After more than a year of negotiations, Multnomah County and the city of Portland approved a contract in recent weeks that lays out how the two governments will oversee the Joint Office of Homeless Services, which receives upwards of $250 million in tax dollars each year.
The new contract will give the city a greater say in how the county spends its homeless services tax dollars through the Joint Office. City officials have long complained that, despite contributing $30 million to the office annually, they have little input into how it spends the money.
As part of that new contract, a steering committee will oversee the Joint Office, its performance and its spending habits. That committee will consist of elected city and county officials, a business owner, a taxpayer and an east county mayor. According to the freshly inked contract, the Portland mayor—that’s Ted Wheeler until 2025—and one other member of the City Council will serve on the steering committee.

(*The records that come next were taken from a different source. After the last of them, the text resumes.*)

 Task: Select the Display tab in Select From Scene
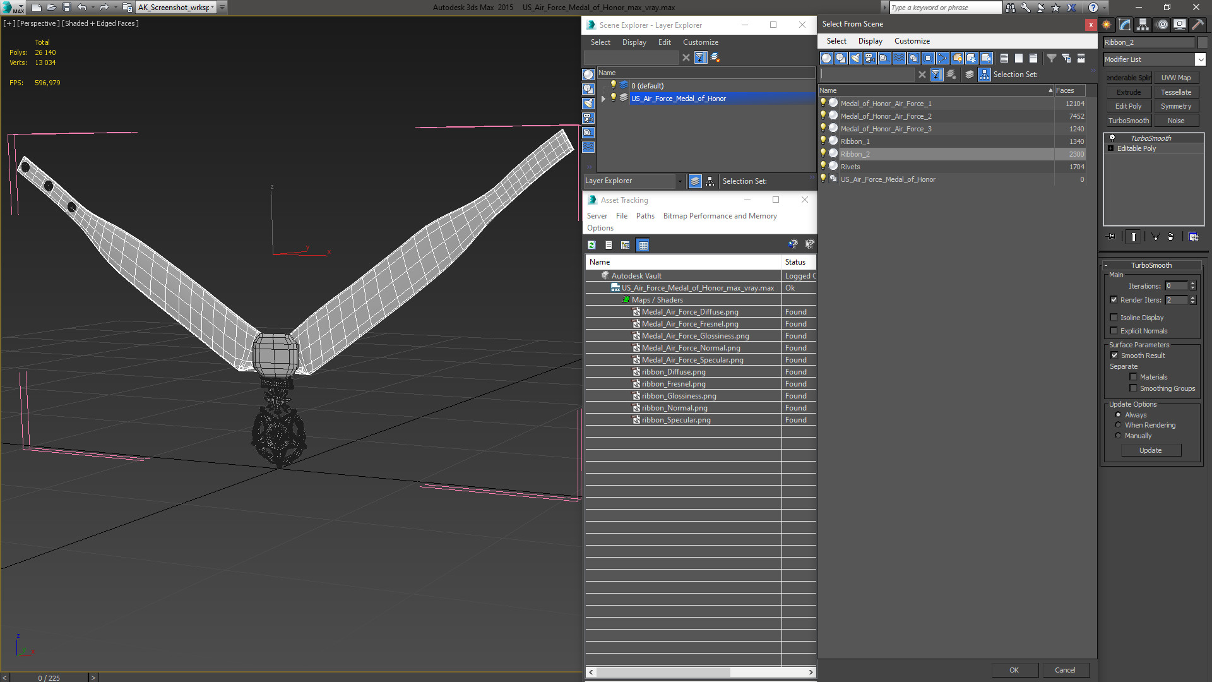pos(870,40)
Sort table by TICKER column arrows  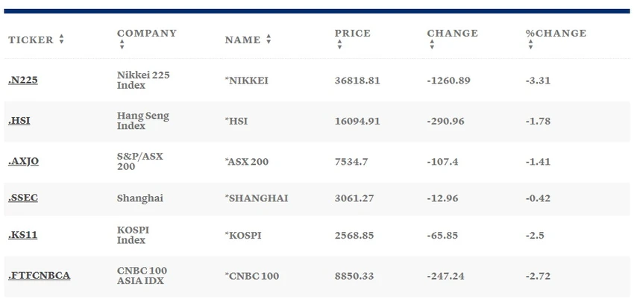[61, 40]
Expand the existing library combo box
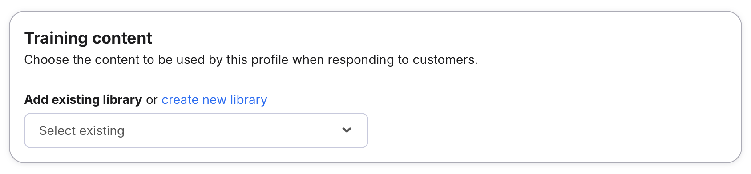This screenshot has width=751, height=174. [x=196, y=131]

In all, five members of the steering committee will have the authority to vote on decisions. Voting members include the Multnomah County chair, one Multnomah County commissioner, one City Council member, the Portland mayor and an East Portland mayor.

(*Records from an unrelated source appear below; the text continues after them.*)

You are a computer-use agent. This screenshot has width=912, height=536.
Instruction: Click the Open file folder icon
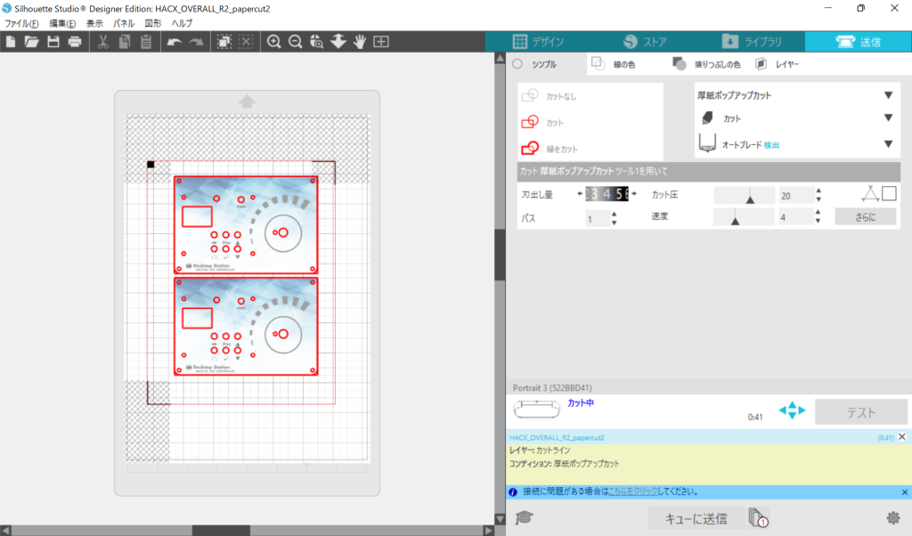tap(31, 42)
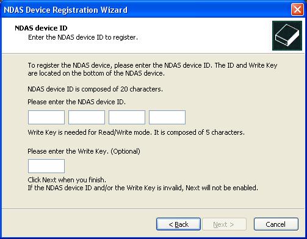The image size is (307, 239).
Task: Click the NDAS drive icon in header
Action: (x=287, y=35)
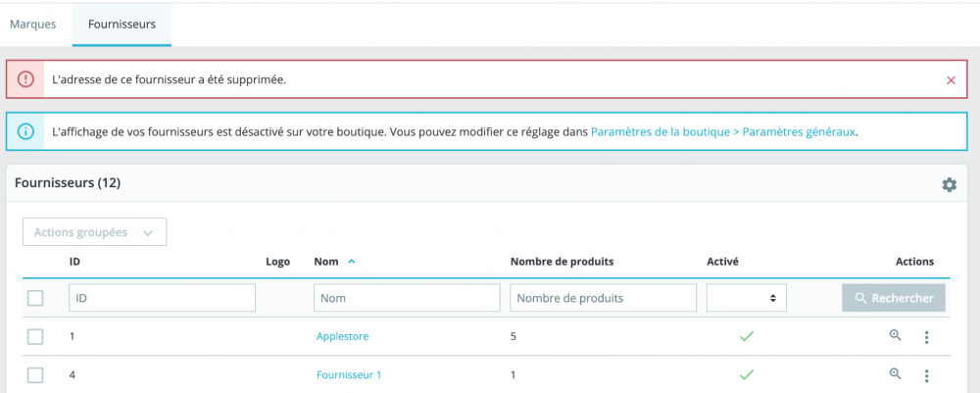Switch to the Marques tab

tap(33, 24)
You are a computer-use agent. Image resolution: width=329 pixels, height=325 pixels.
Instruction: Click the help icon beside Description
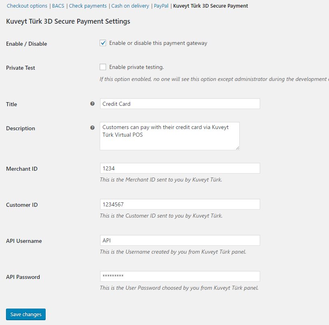point(92,128)

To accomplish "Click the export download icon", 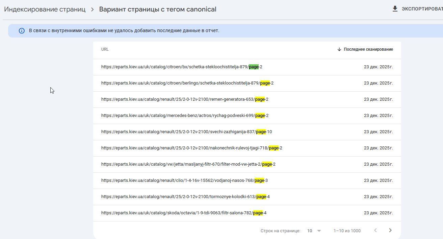I will coord(395,9).
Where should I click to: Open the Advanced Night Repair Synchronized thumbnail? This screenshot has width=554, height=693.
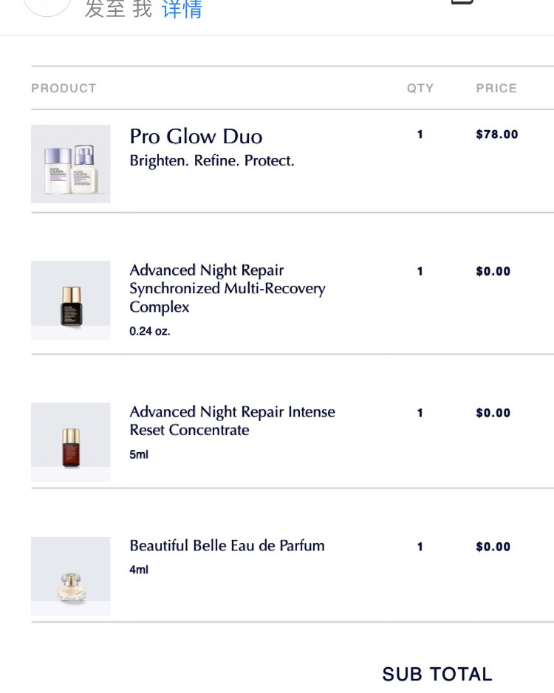click(71, 301)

WW has learned that the City Council member Wheeler selected to serve alongside him on the committee is Commissioner Rene Gonzalez.

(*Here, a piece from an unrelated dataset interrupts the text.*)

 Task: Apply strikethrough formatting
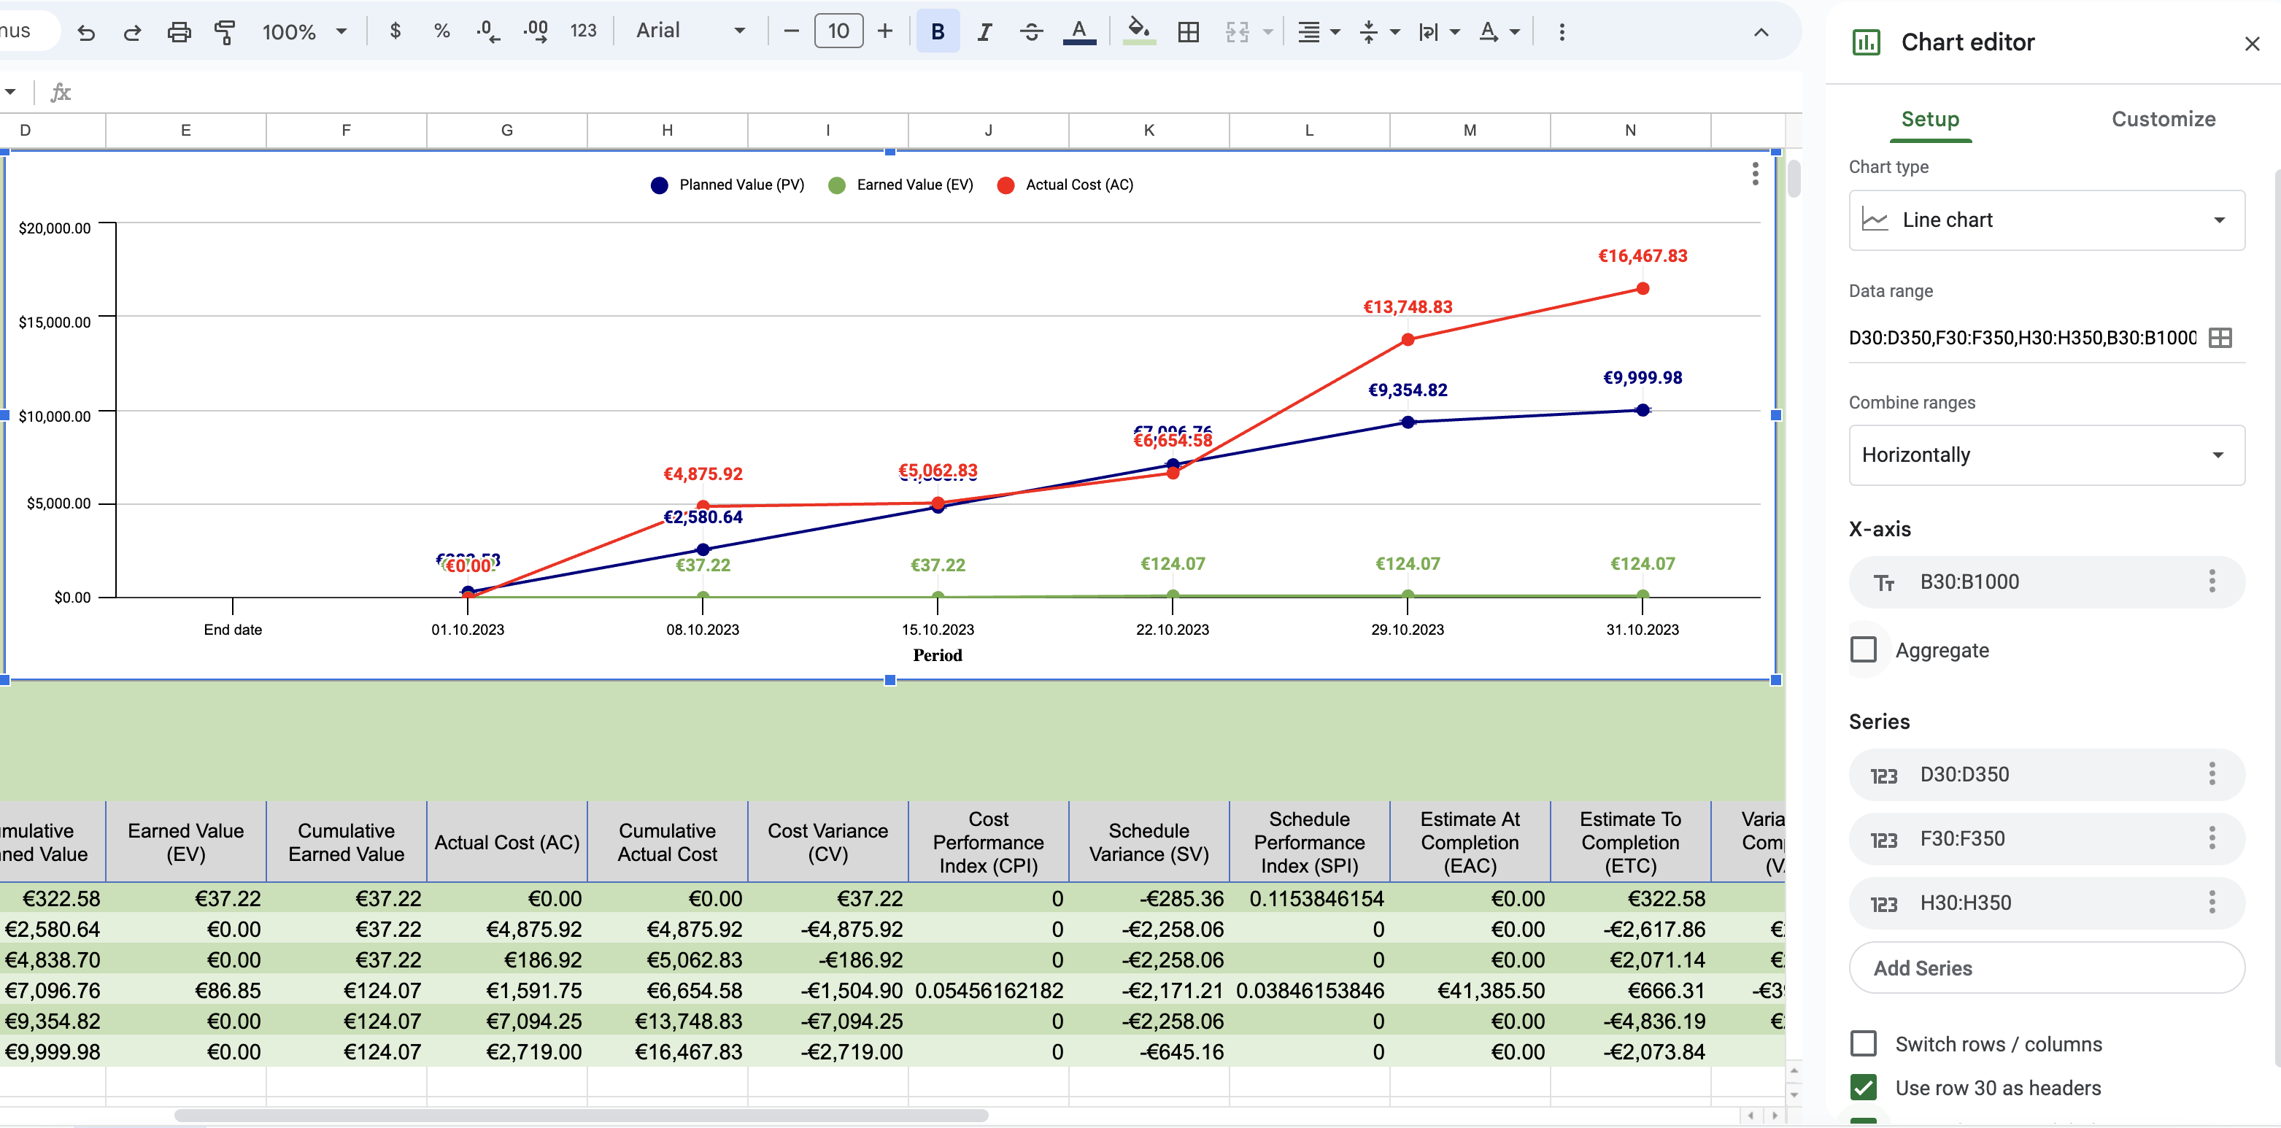[x=1031, y=33]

Gonzalez, the most conservative member of the council, has been openly critical of the Joint Office’s spending since he took office at the beginning of 2023.
Gonzalez made his first big splash at the city when he instructed city bureaus under his watch, including Portland Fire & Rescue and its roving mental health service, Portland Street Response, to halt the distribution of tents and tarps. This June, he successfully implored County Chair Jessica Vega Pederson to suspend county tent purchases until the creation of a concrete policy. Gonzalez has also criticized the county and the Joint Office for how they’ve spent their allocation of supportive housing services tax dollars. (As WW has reported, the Joint Office has repeatedly struggled to spend all of the tax dollars it receives from the tax.)
In a statement today, Gonzalez outlined his priorities.
“I am honored that Mayor Wheeler has asked me to serve on the Steering and Oversight Committee. Look forward to helping to build a more accountable system that balances the needs of the homeless and those raising families, running businesses, and aging in place in the region,” Gonzalez said in an email. “Assuring the system is compassionate without inadvertently enabling self-destructive behavior is of paramount concern.”
Correction: A previous version of this story said Gonzalez implored the county to halt tent distribution. That’s incorrect. Gonzalez successfully implored the county to halt tent purchases, but the county continues to hand out remaining supplies.